A esto se le une el factor idiomático, "la lengua es una auténtica muralla china", afirma, que impide al ciudadano chino que no comprenda los matices —en este caso el humor— del país de acogida.

"Que la lengua sea tan complicada hace un poco de pequeña frontera", relata. "Es algo que también les sucedió a los españoles que emigraron a Alemania —puntualiza—, y que da un "complejo" al emigrante, cuando no cuenta un nivel no muy elevado de comprensión de la cultura y el idioma del país de acogida".

Por otro lado, y al hilo de esa especial "sensibilidad conyuntural" Osuna destaca los "elementos nuevos" que hay respecto a la posición de China en el mundo.

"China saca pecho ahora, en el siglo XX permaneció en un aislamiento mutuo respecto al resto del mundo pero ahora se siente un país fuerte y poderoso, un sentimiento que a veces le puede llevar a confundir algo que podría no tener importancia como una agresión".

En la actualidad, no obstante, señala Osuna, empieza a haber una colonia de chinos de mayor cultura que pueden entender las sutilezas del humor español. "Se ha mejorado mucho el nivel de integración de los chinos en España desde hace 10 años, y muchos chinos están muy agradecidos con el trato que les han dado los españoles, es algo que yo he constatado, al menos es la experiencia que he tenido".

Mejorando la integración

Tanto la Casa Asia como la Asociación de Amigos de China cuentan con programas deportivos, musicales, teatrales y gastronómicos para mejorar el entendimiento entre la cultura española y china y estrechar los lazos.
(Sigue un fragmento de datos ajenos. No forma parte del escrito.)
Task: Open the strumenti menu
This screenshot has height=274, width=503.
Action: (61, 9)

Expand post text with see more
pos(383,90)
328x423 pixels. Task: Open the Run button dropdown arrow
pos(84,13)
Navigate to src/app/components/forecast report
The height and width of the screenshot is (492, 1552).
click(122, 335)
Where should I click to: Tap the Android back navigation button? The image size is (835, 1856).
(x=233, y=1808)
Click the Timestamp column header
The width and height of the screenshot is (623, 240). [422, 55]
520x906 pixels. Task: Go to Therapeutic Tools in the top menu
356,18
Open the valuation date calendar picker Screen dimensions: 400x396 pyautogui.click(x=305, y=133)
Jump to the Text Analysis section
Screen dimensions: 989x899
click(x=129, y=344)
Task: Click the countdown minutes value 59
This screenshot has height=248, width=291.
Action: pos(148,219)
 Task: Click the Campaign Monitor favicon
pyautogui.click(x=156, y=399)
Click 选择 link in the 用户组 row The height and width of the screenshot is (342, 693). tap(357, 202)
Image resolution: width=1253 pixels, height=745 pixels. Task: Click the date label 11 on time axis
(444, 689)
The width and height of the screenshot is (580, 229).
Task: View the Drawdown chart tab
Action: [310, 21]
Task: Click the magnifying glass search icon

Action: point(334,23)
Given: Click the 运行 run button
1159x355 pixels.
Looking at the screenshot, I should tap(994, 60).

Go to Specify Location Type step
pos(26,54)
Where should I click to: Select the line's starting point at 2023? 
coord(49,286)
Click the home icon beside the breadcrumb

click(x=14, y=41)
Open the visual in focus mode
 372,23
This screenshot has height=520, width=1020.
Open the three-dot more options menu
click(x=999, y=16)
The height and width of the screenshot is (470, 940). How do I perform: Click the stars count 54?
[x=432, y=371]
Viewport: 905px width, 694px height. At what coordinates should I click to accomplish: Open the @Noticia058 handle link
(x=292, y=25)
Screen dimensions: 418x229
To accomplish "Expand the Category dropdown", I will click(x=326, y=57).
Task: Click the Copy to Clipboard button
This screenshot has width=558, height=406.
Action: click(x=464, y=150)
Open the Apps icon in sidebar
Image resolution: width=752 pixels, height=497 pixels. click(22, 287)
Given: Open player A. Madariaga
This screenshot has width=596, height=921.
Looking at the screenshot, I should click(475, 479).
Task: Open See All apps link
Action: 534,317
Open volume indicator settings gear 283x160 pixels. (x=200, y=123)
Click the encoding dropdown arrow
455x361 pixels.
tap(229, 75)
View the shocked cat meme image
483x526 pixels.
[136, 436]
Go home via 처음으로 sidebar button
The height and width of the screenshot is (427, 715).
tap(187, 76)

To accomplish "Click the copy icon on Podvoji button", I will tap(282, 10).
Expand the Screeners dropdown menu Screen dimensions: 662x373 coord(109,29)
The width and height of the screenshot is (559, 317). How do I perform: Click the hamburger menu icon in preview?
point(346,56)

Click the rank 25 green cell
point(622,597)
Casa Asia destaca dos proyectos que reciben el apoyo del Ayuntamiento de Barcelona: un debate intercultural en el cual participan 30 jóvenes de 15 nacionalidades diferentes y un grupo coral, Barcelona Coral Asia, de 50 personas de unas 25 nacionalidades diferentes.

"No creo que existan prejuicios y rumores entre las personas que conforman estos grupos. Al contrario, si existen unos prejuicios, se desmontan enseguida, y las personas se acercan.

Deberíamos poder crear más proyectos de este tipo, en todo el territorio y aprender a valorar la riqueza de la diversidad", declara Gaëlle Patin-Laloy.

En este sentido hay otras iniciativas, como la Estrategia antirumores para prevenir el racismo, que lucha para derribar 'habladurías' que corren como la pólvora y que terminan convirtiéndose en 'verdades' sin fundamento, como que los comercios chinos pagan menos impuestos o que las familias inmigrantes reciben más ayudas que las españolas.

Rumores que perjudican "la buena sintonía" entre las diferentes nacionalidades y culturas.
20minutos.es

1 comentario

nuevosvalencianos dijo...

Los medios de comunicación deben ayudar a la integración con la difusión de mensajes positivos ante la diversidad cultural pero desgraciadamente sucede lo contrario y en muchas ocasiones son el espejo donde se miran nuestros hijos.